* [EXTRACTED MATERIAL]
■ ■ ■

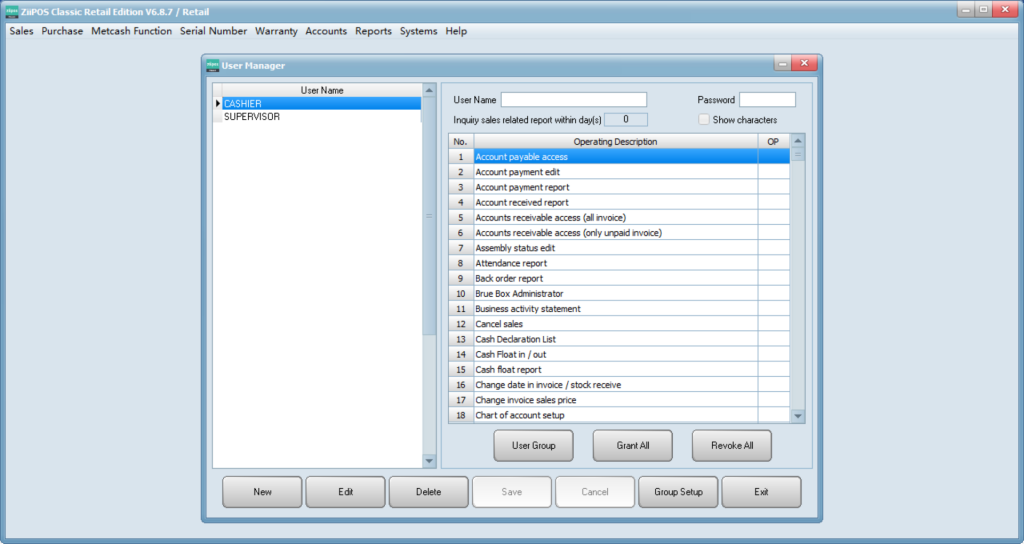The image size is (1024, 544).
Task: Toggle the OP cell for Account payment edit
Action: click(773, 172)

■ ■ ■

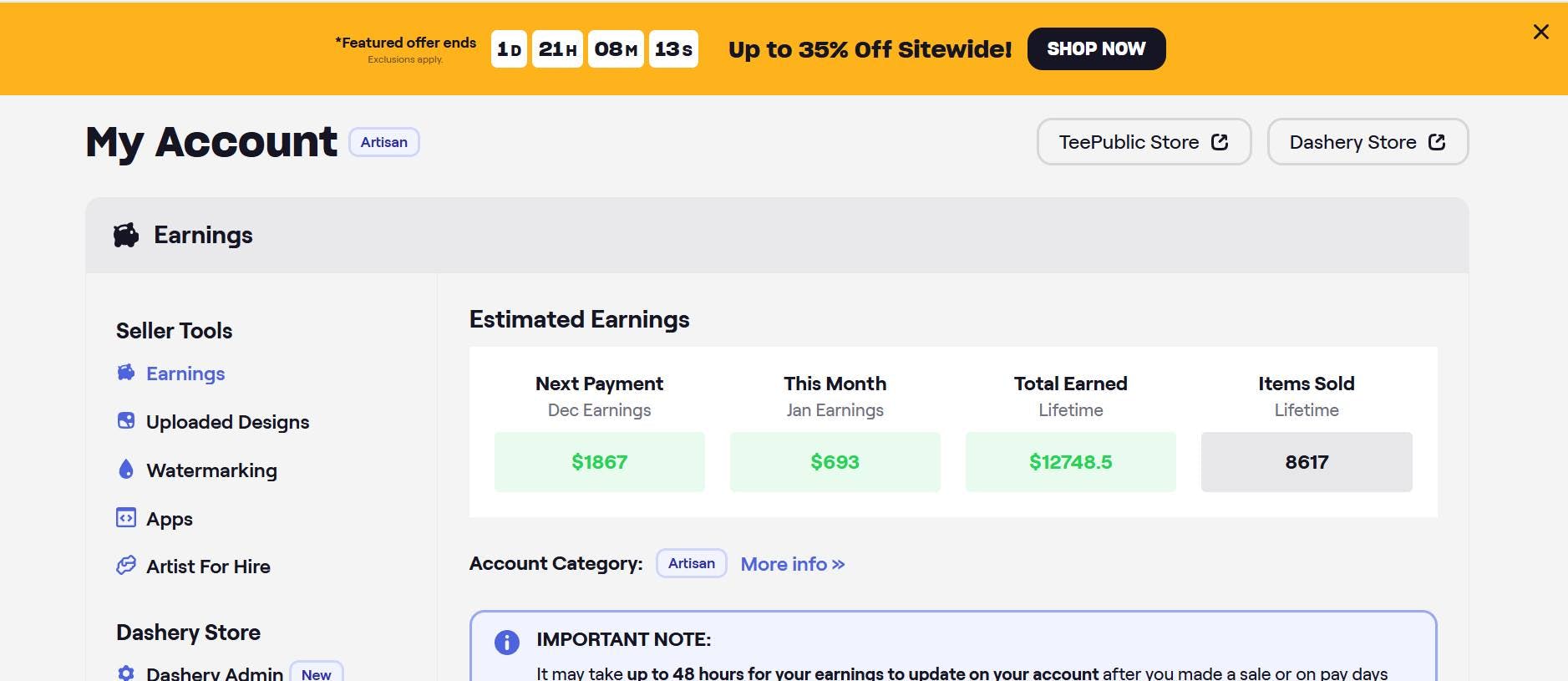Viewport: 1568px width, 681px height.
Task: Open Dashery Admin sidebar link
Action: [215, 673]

■ ■ ■

* [WRITTEN TASK]
Please copy out the records from the line with "The image size is (1024, 544)." up to and including the line with "Action: click(773, 172)", leaving out the pictures.

* [ANSWER TO THIS TASK]
The image size is (1024, 544).
Task: Toggle the OP cell for Account payment edit
Action: click(773, 172)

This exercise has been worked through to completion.